Court Opinion

ID: 8106721
Source: CourtListenerOpinion
Date Created: 2022-09-09 14:33:26.265198+00
Date Added: 2024-06-11T16:38:42.762181
License: Public Domain

CONCURRING OPINION
Oliver, Chief Judge:
While I concur with the' majority in their conclusion, I feel that the classification of this merchandise is controlled by the rule of statutory construction that an eo nomine designation, without words of limitation or qualification, includes all forms of the article, and that, consistent with that principle, the substance in question, being concededly a vegetable tallow, is entitled to free entry under the eo nomine provision therefor in paragraph 1794, as claimed by plaintiff.
Support therefor is found in the following- review of the tariff provisions, as enacted in four different tariff acts, granting free entry to vegetable tallow.
In the Tariff Act of 1909 (paragraph 580), the provision for vegetable tallow was limited to such as is “commonly used in soap mating or in wire drawing, or for stuffing or dressing leather,” and “fit only for such uses.”
In the Tariff Act of 1913 (paragraph 498), the phrase, “fit only for such uses” was eliminated. Omission of those words of limitation showed unmistakable congressional intent to grant free entry to vegetable tallow, commercially and practically for purposes other than those theretofore named. Such a statutory construction was applied in Perry, Ryer & Co. v. United States, 28 Treas. Dec. 385, T.D. 35221. There, the merchandise was identified as mafura tallow, a substance derived from the seeds of a tree grown in Portuguese East Africa and adaptable for use in soap making. Giving to the statute (paragraph 498 of the Tariff Act of 1913) a liberal construction not invoked over its predecessor (paragraph 580 of the Tariff Act of 1909), it was held that even though mafura tallow had not been actually used in this country, it was sufficient, upon a showing that the substance was comparable to a long list of vegetable tallows used in soap making and that it had been so used in a foreign country, to grant free entry to the merchandise under paragraph 498, supra.
In subsequent tariff legislation—first, the Tariff Act of 1922 (paragraph 1691) and, later, the Tariff Act of 1930 (paragraph 1794), the provision for “vegetable tallow” was enacted without any words of limitation or qualification.
The consistency with which Congress has continued to broaden or enlarge the scope of the provision for vegetable tallow must be accepted as reflecting a congressional intent to include within paragraph 1794, supra, all kinds of vegetable tallow, without regard to quality, grade, or use.

········

▶ **WHAT TO DO**
According to the concurring opinion, where does mafura tallow come from? The rows that come next have no connection to the concurring opinion.

▶ **ENTRIES SHOWN**
········

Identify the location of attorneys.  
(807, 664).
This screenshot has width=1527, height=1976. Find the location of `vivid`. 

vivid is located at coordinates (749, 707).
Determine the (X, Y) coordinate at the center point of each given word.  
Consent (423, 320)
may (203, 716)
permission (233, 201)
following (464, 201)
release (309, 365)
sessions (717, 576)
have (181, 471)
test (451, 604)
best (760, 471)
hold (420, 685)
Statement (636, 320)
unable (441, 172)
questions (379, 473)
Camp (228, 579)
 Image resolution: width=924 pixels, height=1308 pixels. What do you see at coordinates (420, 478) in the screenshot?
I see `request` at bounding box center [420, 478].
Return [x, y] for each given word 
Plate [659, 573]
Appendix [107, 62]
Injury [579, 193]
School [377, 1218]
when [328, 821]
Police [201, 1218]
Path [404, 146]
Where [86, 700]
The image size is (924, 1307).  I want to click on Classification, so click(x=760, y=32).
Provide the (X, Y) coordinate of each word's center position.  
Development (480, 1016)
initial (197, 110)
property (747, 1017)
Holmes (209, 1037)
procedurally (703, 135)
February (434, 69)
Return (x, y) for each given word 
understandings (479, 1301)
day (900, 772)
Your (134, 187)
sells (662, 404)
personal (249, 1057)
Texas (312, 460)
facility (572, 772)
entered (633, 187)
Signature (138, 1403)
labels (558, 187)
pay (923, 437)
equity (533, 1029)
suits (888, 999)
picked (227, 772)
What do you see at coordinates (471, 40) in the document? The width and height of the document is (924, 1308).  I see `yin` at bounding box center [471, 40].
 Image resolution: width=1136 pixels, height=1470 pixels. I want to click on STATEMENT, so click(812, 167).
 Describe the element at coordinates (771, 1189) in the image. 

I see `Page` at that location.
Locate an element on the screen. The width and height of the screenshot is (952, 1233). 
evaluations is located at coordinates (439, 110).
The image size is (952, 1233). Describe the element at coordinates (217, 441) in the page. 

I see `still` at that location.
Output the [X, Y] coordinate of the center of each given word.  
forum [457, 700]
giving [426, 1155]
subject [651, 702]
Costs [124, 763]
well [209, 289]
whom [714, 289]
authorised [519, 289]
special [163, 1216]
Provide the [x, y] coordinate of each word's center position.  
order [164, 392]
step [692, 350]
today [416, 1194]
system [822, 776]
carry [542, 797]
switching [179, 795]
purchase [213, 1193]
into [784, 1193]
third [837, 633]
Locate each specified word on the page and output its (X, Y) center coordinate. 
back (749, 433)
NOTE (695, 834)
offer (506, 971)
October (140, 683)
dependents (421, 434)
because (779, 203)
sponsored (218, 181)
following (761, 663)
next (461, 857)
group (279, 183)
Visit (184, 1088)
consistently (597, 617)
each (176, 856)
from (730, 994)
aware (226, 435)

········

▶ **YOUR SOLUTION**
It comes from the seeds of a tree grown in Portuguese East Africa.